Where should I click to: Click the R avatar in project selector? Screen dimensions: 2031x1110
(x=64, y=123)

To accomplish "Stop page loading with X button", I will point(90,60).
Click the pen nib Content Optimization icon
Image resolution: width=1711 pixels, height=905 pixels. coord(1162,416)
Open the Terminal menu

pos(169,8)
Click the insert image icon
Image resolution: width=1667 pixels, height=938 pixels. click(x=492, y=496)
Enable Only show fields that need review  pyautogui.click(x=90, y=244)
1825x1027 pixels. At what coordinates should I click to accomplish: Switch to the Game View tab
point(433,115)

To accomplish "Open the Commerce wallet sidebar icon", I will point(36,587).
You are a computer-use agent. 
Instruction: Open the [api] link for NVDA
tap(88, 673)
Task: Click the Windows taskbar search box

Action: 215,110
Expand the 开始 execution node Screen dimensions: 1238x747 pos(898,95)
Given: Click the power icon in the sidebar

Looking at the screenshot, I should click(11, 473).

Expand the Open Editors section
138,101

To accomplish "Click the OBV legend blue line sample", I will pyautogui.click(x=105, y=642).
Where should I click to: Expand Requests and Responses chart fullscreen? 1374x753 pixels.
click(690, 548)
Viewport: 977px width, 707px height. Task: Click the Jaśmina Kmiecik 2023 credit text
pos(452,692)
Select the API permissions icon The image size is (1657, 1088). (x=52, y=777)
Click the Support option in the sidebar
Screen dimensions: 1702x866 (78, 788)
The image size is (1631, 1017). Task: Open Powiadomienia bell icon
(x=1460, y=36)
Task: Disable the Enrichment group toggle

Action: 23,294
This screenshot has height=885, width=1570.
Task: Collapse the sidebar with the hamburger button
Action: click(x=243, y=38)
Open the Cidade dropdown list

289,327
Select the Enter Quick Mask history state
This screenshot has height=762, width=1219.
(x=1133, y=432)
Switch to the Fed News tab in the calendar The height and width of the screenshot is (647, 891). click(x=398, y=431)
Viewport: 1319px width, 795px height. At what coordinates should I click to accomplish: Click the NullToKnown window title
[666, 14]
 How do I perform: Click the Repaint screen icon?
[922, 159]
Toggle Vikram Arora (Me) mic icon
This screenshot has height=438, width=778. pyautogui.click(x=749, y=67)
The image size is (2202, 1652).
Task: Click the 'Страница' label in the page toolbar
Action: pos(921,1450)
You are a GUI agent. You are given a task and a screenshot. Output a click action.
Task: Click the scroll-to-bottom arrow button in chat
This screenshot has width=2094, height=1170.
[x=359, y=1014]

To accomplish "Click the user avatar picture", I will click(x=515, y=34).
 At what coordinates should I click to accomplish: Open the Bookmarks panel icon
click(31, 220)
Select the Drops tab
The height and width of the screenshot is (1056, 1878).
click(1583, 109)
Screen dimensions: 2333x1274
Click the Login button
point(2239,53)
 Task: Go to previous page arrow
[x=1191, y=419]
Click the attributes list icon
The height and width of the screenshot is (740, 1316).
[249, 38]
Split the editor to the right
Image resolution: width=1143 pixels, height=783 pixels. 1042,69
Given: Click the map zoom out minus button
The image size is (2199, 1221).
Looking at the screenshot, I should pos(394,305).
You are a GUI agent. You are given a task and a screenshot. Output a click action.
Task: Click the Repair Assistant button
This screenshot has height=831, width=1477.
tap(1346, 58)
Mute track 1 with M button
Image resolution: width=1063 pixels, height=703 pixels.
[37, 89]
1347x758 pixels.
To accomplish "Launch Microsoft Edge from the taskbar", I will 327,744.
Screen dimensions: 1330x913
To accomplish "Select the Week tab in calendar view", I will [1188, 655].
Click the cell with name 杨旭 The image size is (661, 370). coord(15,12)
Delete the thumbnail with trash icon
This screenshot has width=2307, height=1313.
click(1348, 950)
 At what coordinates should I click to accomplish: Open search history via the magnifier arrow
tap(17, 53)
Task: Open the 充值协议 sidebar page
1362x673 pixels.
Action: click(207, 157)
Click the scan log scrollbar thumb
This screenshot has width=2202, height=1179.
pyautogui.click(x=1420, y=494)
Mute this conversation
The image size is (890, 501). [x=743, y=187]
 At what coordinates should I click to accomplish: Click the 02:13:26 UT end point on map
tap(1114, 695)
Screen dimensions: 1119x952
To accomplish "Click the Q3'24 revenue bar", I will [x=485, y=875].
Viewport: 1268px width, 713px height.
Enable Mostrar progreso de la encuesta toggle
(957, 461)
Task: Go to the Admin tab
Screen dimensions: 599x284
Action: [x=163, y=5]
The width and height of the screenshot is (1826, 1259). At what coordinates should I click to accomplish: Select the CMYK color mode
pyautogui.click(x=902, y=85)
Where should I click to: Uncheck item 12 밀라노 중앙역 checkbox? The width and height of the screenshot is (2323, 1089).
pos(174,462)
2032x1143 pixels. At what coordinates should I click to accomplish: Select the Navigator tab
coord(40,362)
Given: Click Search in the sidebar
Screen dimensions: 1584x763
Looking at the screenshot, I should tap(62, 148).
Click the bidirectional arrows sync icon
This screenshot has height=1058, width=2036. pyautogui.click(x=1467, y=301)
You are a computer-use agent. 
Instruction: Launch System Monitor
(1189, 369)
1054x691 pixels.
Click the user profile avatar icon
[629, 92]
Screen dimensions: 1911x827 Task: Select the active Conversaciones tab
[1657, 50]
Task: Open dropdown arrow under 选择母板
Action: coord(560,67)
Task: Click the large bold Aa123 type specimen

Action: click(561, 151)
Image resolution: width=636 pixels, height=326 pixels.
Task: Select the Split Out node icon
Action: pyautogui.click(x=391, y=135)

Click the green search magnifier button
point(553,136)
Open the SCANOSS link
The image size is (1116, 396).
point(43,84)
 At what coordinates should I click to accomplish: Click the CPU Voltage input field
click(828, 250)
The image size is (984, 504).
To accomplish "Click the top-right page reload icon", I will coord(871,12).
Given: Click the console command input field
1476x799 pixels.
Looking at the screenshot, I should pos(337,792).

[Task objective]
Would you please return all lines from the listing above that contain "calendar"?

[Your solution]
Switch to the Fed News tab in the calendar The height and width of the screenshot is (647, 891). click(x=398, y=431)
To accomplish "Select the Week tab in calendar view", I will [1188, 655].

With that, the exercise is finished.